Par Patrick Rubin, architecte et Michèle Raunet, notaire étude Cheuvreux
Construire réversible, pour un bâtiment réversible en logements, bureaux et tout autre usage, est une démarche bas carbone et visionnaire qui consiste à utiliser l’existant tout en prévoyant de multiples usages que le bâtiment risque de rencontrer sur son cycle de vie.
Pour nous en parler et nous éclairer sur ce nouveau droit, l’architecte Patrick Rubin, architecte fondateur de l’atelier Canal Architecture et Michèle Raunet, notaire associée à l’étude Cheuvreux.
Le propos de ces deux sachants s’appuie sur un retour d’expérience de 5 000 m² Elithis à Bordeaux, exprimé lors d’EnerJ-meeting Paris le 31 Mars dernier, et repris en partie ci-dessous en texte et en vidéo. En exclusivité pour les lecteurs MOA et MOE d’XPAIR.
Retour d’expérience construction de « bâtiments réversibles », avantages et droits !
Et l’architecte Patrick Rubin commence son propos …
Patrick Rubin, Architecte, fondateur, Atelier Canal Architecture à EnerJ-meeting Paris le 31 Mars 2022
Le permis d’innover pour un construire un bâtiment d’un nouveau genre …
“Construire réversible“ livret écrit par Canal Architecture - Cf. en bas de page pour le télécharger - a été un guide précieux qui nous a permis, après avoir été lauréat d’un AMI (Appel à Manifestation d'Intérêt), appel à projet du Ministère, d’avoir obtenu, après concours, la possibilité de construire à Bordeaux un bâtiment d’environ 5 000 m² dont le PC sera obtenu au mois de Mai 2022, avec notre partenaire ELITHIS, une façon de mettre à profit nos dix années de travail théorique sur le sujet de la réversibilité des bâtiments.

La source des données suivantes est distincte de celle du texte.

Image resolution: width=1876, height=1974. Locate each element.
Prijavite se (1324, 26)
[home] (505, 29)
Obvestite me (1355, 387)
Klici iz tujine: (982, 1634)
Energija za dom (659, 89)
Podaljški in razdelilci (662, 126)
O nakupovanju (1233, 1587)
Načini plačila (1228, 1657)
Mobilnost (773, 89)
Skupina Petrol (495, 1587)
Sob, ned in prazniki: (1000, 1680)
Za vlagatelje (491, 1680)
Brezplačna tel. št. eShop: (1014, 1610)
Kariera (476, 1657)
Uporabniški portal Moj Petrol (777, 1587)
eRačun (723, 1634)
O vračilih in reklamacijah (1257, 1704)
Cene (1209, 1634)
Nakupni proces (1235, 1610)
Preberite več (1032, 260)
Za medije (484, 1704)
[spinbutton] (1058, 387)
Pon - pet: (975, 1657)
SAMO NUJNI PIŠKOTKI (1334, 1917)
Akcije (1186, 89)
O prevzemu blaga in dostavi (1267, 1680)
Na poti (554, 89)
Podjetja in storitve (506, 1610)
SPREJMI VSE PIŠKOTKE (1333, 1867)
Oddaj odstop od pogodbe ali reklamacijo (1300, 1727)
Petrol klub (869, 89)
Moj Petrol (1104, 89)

C’est Stephan DE FAY, dirigeant du Grand Paris Aménagement, membre du jury, qui a souhaité qu’il y ait le premier démonstrateur de construction réversible qui soit mis en place et ce, rappelons-le grâce à la loi ELAN dans le cadre du “Permis d'Innover”. Celui-ci vous permet de faire ce que vous n’avez pas le droit de faire tout en slalomant avec l'innovation et en étant en marge des textes réglementaires. Vous disposez par exemple pour toutes les opérations qui sont aujourd’hui dans des secteurs OIN (Opération d'Intérêt National), d'origine juridique particulier et sur les terrains qui appartiennent à l’Etat, de la possibilité de construire un bâtiment qui ne sera pas genré, qui sera établi sur des concepts nouveaux avec de nouvelles règles. Ce bâtiment ainsi conçu peut être dans son cycle de vie une résidence, un hôtel, un lieu d’activité, du logement, du bureau.
Immeuble réversible, quartier de l’Ars à Bordeaux
L’épaisseur d’un bâtiment réversible par exemple bureaux - logements doit mesurer environ 13 m, les escaliers sont sortis du bâtiment, il n’y a plus de noyau central, les réseaux et les fluides passent également à l’extérieur. S’il mesure 13 m d’épaisseur c’est pour que l’on puisse à tout moment faire des bureaux ou des logements (13 mètres, c’est pour disposer de logements c’est pour avoir des appartements traversants en double exposition).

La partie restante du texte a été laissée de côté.